There has been always a need and a void felt by marketers when we talk of reading the mind of the consumer. They have always felt the need to go further and beyond the superficial feelings and expressions of the consumers. Partly, a solution to this problem has been found in projective techniques but they also have their limitations. This is so because the projection of the feelings happens onto other objects or persons, hence there comes some degree of circumvention in the defences.
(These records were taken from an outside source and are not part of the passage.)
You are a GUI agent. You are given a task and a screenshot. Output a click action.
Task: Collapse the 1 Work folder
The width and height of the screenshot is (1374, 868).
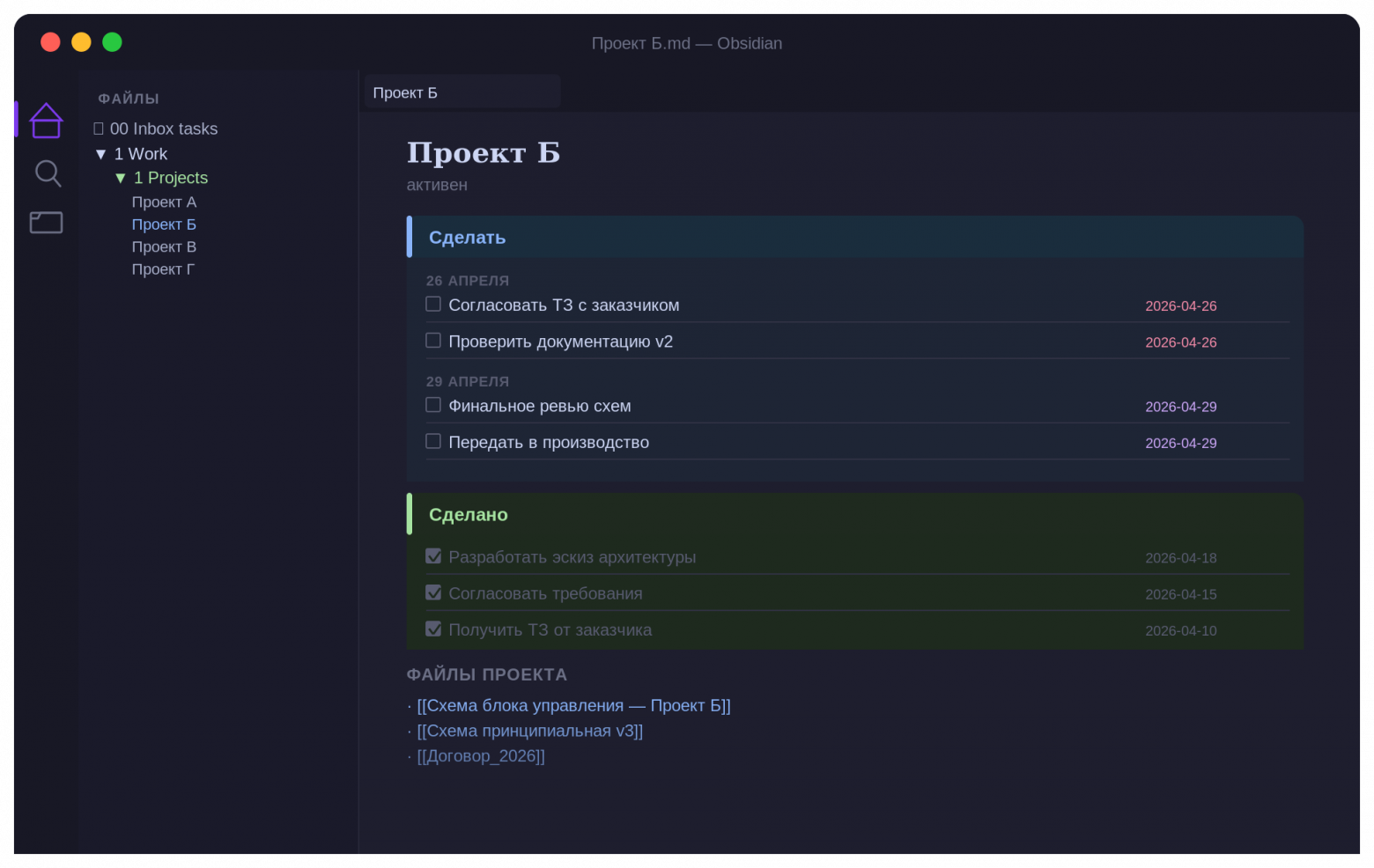pos(100,153)
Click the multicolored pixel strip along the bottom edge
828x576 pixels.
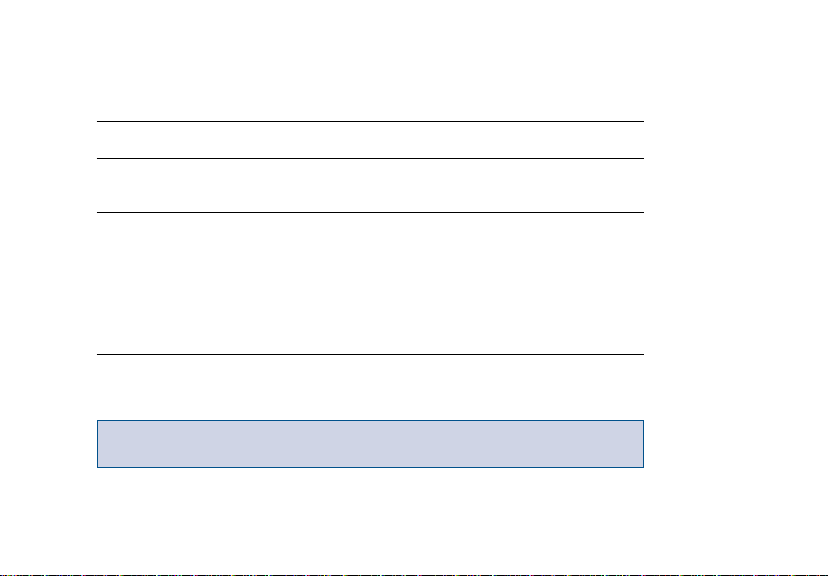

With the gap that the projective techniques leave in accessing the respondents mind, hypnosis is a means to directly reach the sub conscious of the respondent.

Technically speaking, hypnosis is a state which has been induced on the person or respondent in the case of research, in an artificial way where by the conscious state becomes dormant for a while and the window to the sub conscious state opens, creating a direct and unhurdled access to the innermost feelings of the respondent.

In the state of hypnotism, because the conscious mind is not alert, the respondent is not inhibited to respond to answers that may otherwise seem too personal or probing. Sometimes dealing with personal experiences that one may feel awkward to share otherwise. Hypnosis still leaves control in the hand of the respondent as even during the process he cannot be forced to talk about things that are again his ethics and morals. A state of hypnosis gives a more genuine response as rather than recalling, the person tends to relive the moment completely.

Hypnosis has been found to have special use in market research that deals with sale and purchase of mundane and routinized products such as grocery and other fast moving consumer goods. A person, who is under the state of hypnosis, does not get distracted by the external stimuli as he is oblivious to them. Even long time consuming processes do not bring down the output of the research. If taken positively and also administered fairly, it can be of benefit to the researcher as well as the respondent as it can help them to understand their own thought process better and comprehend their behaviour and responses in a wider arena.

What is essential to remember and follow in hypnosis, is that the researcher should have the required appropriate training to administer hypnosis on any person and also should not go beyond the ethics to exploit the vulnerability of the respondent in the state of hypnosis. The values of the respondent should be respected, whether they be conservative.